En seize ans, la compagnie Käfig (« cage » en allemand et en arabe), qu'il a créée en 1996, a donné plus de 2 200 représentations devant plus de 1 million de spectateurs dans 61 pays. Inventives, acrobatiques, délicates, pleines d'humour, ses chorégraphies parlent au plus grand nombre à travers une poésie qu'il reconnaît avoir héritée de l'univers du cirque. À la fin de chaque représentation, le même rituel : une standing ovation d'une dizaine de minutes salue la performance d'artistes généreux.

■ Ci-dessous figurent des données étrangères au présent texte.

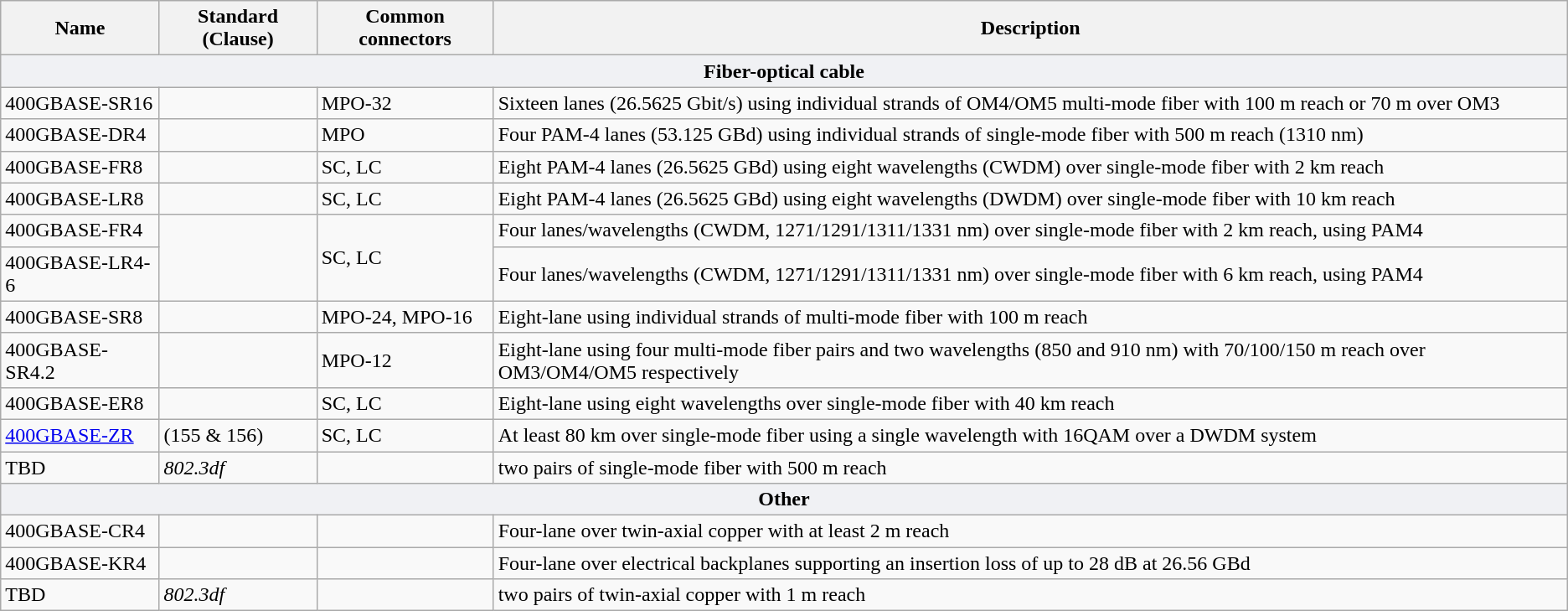
Four lanes/wavelengths (CWDM, 1271/1291/1311/1331 nm) over single-mode fiber with 6 km reach, using PAM4 (1030, 273)
MPO-12 (405, 360)
Eight-lane using four multi-mode fiber pairs and two wavelengths (850 and 910 nm) with 70/100/150 m reach over OM3/OM4/OM5 respectively (1030, 360)
400GBASE-ZR (80, 435)
Four lanes/wavelengths (CWDM, 1271/1291/1311/1331 nm) over single-mode fiber with 2 km reach, using PAM4 (1030, 230)
400GBASE-SR8 (80, 317)
Fiber-optical cable (784, 71)
MPO (405, 135)
Other (784, 499)
400GBASE-FR8 (80, 167)
400GBASE-KR4 (80, 563)
At least 80 km over single-mode fiber using a single wavelength with 16QAM over a DWDM system (1030, 435)
Four PAM-4 lanes (53.125 GBd) using individual strands of single-mode fiber with 500 m reach (1310 nm) (1030, 135)
400GBASE-SR16 (80, 103)
400GBASE-ER8 (80, 403)
400GBASE-LR8 (80, 199)
400GBASE-LR4-6 (80, 273)
400GBASE-DR4 (80, 135)
Four-lane over electrical backplanes supporting an insertion loss of up to 28 dB at 26.56 GBd (1030, 563)
Eight-lane using eight wavelengths over single-mode fiber with 40 km reach (1030, 403)
Description (1030, 28)
(155 & 156) (238, 435)
MPO-24, MPO-16 (405, 317)
Eight-lane using individual strands of multi-mode fiber with 100 m reach (1030, 317)
two pairs of twin-axial copper with 1 m reach (1030, 595)
Name (80, 28)
400GBASE-FR4 (80, 230)
Common connectors (405, 28)
400GBASE-CR4 (80, 531)
Sixteen lanes (26.5625 Gbit/s) using individual strands of OM4/OM5 multi-mode fiber with 100 m reach or 70 m over OM3 (1030, 103)
Eight PAM-4 lanes (26.5625 GBd) using eight wavelengths (DWDM) over single-mode fiber with 10 km reach (1030, 199)
MPO-32 (405, 103)
Standard (Clause) (238, 28)
Eight PAM-4 lanes (26.5625 GBd) using eight wavelengths (CWDM) over single-mode fiber with 2 km reach (1030, 167)
Four-lane over twin-axial copper with at least 2 m reach (1030, 531)
400GBASE-SR4.2 (80, 360)
two pairs of single-mode fiber with 500 m reach (1030, 467)
Provide the (X, Y) coordinate of the cell's center where the given text is located.  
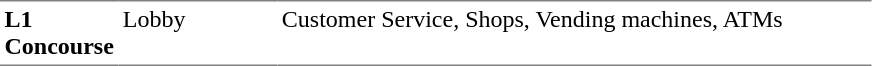
L1Concourse (59, 33)
Customer Service, Shops, Vending machines, ATMs (574, 33)
Lobby (198, 33)
Identify which cell holds the provided text, then report its [x, y] central coordinate. 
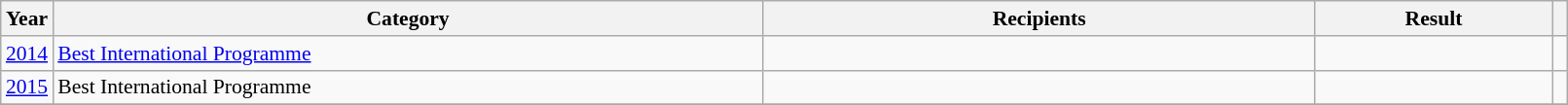
Year [27, 18]
Result [1433, 18]
Category [408, 18]
2014 [27, 54]
2015 [27, 88]
Recipients [1039, 18]
Find where the given text appears and provide that cell's center as [X, Y] coordinate. 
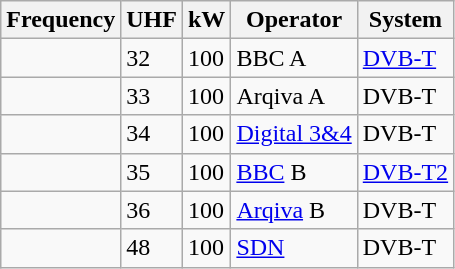
36 [152, 210]
SDN [294, 248]
Arqiva B [294, 210]
kW [206, 20]
35 [152, 172]
BBC B [294, 172]
34 [152, 134]
UHF [152, 20]
DVB-T2 [405, 172]
32 [152, 58]
Digital 3&4 [294, 134]
System [405, 20]
Frequency [61, 20]
Operator [294, 20]
Arqiva A [294, 96]
33 [152, 96]
48 [152, 248]
BBC A [294, 58]
Identify which cell holds the provided text, then report its [X, Y] central coordinate. 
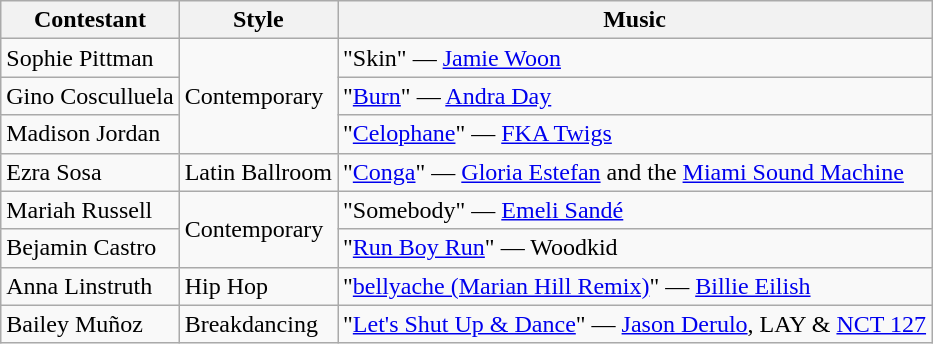
Contestant [90, 20]
Style [258, 20]
Music [635, 20]
Sophie Pittman [90, 58]
"Skin" — Jamie Woon [635, 58]
Latin Ballroom [258, 172]
Mariah Russell [90, 210]
Madison Jordan [90, 134]
"Run Boy Run" — Woodkid [635, 248]
Gino Cosculluela [90, 96]
Hip Hop [258, 286]
Bejamin Castro [90, 248]
Ezra Sosa [90, 172]
"Conga" — Gloria Estefan and the Miami Sound Machine [635, 172]
"Celophane" — FKA Twigs [635, 134]
"Let's Shut Up & Dance" — Jason Derulo, LAY & NCT 127 [635, 324]
"bellyache (Marian Hill Remix)" — Billie Eilish [635, 286]
"Somebody" — Emeli Sandé [635, 210]
Breakdancing [258, 324]
Bailey Muñoz [90, 324]
"Burn" — Andra Day [635, 96]
Anna Linstruth [90, 286]
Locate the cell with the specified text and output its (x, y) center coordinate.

Sa dernière création, Yo Gee Ti, créée à Taipei avec des danseurs taïwanais, a fait l'ouverture en septembre de la Biennale de Lyon, la plus importante manifestation de danse contemporaine en Europe. Et auparavant, en juin dernier, celle du festival Montpellier Danse, dont il était l'artiste associé. Une reconnaissance qui rassure son père, « réticent au début », avoue celui qui a été nommé chevalier de la Légion d'honneur en juillet. « Quand il a compris que le hip-hop était quelque chose de sérieux pour moi et qu'il a vu les premiers articles qui m'étaient consacrés, mon père a commencé à accepter mon choix. Même s'il est fier de mon parcours aujourd'hui, il ne dira pas pour autant à ses amis que je suis danseur. Juste que je fais des spectacles », s'amuse-t-il, philosophe.

* Mourad Merzouki est actuellement en tournée mondiale avec cinq spectacles : Boxe Boxe, Correria Agwa, Käfig Brasil, Récital, Yo Gee Ti.